I'm a facilitator for a small group of medical students in the first-year principles of clinical medicine course. Yesterday's session was on some practical pointers on what to do when you have to deliver bad news to a patient. The presentation was much like others that I have been through where the lecturer discussed what we as providers need to do to make this difficult process as easy as possible for both us and the patient. There was emphasis on making sure the setting is appropriate (ie finding a quiet space where you can sit with no distractions), and delivering the news with appropriate empathy. He covered the importance of clear communication free of medicalese with frequent checks to see how well the patient and family members are receiving the news. He also talked about how some times what we view as a pretty routine discussion like admitting a small child for dehydration secondary to diarrhea, may be very scary, and the family may view this as very bad news. He talked about bringing closure to the discussion, and trying to instill some hope even in very dire circumstances. I left thinking it was a very solid presentation.

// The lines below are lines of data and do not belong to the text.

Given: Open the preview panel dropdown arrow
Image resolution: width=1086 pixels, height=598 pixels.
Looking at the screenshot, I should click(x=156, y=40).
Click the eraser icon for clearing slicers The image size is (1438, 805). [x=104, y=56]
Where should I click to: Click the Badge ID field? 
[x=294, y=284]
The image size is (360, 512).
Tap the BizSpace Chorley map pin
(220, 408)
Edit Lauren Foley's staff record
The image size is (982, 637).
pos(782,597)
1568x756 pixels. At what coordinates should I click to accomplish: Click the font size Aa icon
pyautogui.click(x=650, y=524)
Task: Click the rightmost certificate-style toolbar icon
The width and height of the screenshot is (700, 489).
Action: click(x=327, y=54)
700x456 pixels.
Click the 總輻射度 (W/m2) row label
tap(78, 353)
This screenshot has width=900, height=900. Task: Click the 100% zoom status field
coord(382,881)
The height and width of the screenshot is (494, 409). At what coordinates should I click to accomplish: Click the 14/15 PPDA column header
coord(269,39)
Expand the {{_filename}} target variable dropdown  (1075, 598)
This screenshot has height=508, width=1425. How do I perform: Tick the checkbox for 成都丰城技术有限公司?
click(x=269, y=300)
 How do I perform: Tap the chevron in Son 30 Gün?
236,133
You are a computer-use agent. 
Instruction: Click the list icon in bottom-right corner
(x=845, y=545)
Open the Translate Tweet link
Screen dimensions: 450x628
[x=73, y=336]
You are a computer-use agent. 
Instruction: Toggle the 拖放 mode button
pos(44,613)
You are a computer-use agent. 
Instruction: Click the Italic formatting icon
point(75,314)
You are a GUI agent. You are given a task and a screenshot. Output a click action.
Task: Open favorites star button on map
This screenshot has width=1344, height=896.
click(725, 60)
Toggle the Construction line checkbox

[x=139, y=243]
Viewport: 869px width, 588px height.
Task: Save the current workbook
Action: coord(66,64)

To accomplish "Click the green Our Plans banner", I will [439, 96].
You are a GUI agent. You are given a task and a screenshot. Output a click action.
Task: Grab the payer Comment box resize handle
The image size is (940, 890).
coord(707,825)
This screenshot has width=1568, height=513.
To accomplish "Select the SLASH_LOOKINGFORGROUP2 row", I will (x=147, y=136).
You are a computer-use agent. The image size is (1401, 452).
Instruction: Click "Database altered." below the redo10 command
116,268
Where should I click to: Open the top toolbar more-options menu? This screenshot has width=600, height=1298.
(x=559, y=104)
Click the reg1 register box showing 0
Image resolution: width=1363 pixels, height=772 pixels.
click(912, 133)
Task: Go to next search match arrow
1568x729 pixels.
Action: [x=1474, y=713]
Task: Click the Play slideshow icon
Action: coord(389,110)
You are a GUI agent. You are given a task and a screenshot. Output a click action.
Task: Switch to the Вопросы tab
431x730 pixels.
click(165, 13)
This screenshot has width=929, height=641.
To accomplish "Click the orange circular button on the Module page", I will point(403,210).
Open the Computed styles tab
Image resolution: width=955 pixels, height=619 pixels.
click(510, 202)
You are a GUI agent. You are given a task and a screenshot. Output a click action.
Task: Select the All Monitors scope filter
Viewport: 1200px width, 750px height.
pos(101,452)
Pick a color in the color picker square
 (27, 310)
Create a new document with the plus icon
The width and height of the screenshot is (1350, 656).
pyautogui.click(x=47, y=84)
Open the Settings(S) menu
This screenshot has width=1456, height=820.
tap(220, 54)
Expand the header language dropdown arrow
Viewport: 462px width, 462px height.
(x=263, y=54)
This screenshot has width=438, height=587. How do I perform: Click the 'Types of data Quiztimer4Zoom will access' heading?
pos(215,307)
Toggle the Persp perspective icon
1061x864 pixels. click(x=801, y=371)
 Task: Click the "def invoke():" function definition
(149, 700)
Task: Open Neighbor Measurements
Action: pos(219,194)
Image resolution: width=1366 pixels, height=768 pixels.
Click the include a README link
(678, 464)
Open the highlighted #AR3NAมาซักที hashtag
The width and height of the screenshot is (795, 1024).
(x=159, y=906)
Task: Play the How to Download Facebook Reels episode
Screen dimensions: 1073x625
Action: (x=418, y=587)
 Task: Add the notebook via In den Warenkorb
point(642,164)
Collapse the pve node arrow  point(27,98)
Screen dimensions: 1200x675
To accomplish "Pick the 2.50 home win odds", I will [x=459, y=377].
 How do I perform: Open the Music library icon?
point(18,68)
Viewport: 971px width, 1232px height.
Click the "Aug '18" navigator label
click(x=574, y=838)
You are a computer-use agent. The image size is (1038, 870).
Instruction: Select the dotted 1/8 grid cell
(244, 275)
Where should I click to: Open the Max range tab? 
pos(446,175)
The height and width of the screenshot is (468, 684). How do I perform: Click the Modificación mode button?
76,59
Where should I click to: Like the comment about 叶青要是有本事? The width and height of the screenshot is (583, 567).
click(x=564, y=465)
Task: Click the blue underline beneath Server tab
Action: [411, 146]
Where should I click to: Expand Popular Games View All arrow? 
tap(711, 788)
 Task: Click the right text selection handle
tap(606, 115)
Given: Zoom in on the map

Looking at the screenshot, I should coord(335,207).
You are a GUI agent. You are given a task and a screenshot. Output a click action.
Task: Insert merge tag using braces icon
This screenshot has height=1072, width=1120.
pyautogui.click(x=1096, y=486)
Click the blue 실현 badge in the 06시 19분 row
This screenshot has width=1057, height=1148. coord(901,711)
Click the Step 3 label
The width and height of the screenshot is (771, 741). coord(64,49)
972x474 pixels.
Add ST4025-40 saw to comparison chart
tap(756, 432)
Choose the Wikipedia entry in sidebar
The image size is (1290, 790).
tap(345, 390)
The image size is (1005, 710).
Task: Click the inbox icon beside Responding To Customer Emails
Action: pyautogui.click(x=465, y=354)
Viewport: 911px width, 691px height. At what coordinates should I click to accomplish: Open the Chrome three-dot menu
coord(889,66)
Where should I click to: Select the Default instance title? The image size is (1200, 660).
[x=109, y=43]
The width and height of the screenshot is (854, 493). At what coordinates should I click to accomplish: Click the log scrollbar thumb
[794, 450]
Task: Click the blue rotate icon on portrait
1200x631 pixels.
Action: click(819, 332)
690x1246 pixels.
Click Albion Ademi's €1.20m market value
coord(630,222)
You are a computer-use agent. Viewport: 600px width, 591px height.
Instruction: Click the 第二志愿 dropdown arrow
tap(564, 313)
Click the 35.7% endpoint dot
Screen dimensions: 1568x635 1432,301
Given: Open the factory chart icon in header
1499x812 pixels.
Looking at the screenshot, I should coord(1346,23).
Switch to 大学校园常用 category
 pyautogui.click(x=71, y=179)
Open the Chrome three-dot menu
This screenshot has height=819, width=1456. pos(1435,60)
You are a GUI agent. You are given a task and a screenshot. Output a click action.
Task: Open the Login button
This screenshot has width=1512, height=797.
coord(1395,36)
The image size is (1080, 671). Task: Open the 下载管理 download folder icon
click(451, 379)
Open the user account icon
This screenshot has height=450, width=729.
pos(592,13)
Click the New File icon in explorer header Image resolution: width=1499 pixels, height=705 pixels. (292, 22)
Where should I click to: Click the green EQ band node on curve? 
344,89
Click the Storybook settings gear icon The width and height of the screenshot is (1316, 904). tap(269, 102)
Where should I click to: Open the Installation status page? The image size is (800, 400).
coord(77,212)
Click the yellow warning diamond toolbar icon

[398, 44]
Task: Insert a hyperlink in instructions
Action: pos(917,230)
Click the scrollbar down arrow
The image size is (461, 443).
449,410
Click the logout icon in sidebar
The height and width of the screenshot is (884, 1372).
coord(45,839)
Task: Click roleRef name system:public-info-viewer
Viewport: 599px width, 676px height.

Then, when we got to our small groups, our discussion of the large group began with a comment from one of the medical students that I thought was very insightful. His point was that the lecturer spent a lot of time talking about us as the healthcare provider, and how it is uncomfortable for us to deliver the news, and ways to make this easier for us. The student then went on to say that the patient was really only referred to in how our behavior will need to change in reaction to the patient. He felt like the presentation appeased our need to feel better, and although making us feel better about the encounter will often also allow the patient and family to have a better experience, they are not always the same thing. As I reflected on this viewpoint, I think it is true. Every lecture I've been to on 'breaking bad news' couches the discussion based on the premise that this is uncomfortable to me. I'm not saying there is no mention of how the patient is involved in the process, but it's just always presented with the provider in the center of the news, and the patient being peripheral and receiving the news. Our student stated that it's not really our news, and we should not be central as the news truly belongs to the patient. Another student responded that this approach would help engender a team approach where the provider and patient are working together to navigate the illness with which they all must deal, and thus, makes it less of an 'us versus them' interaction between provider and patient.
I liked this discussion. I'm not sure it's going to change what I do when I talk to patients myself, but it may change how I'd give a lecture about this topic in the future. What do you all think?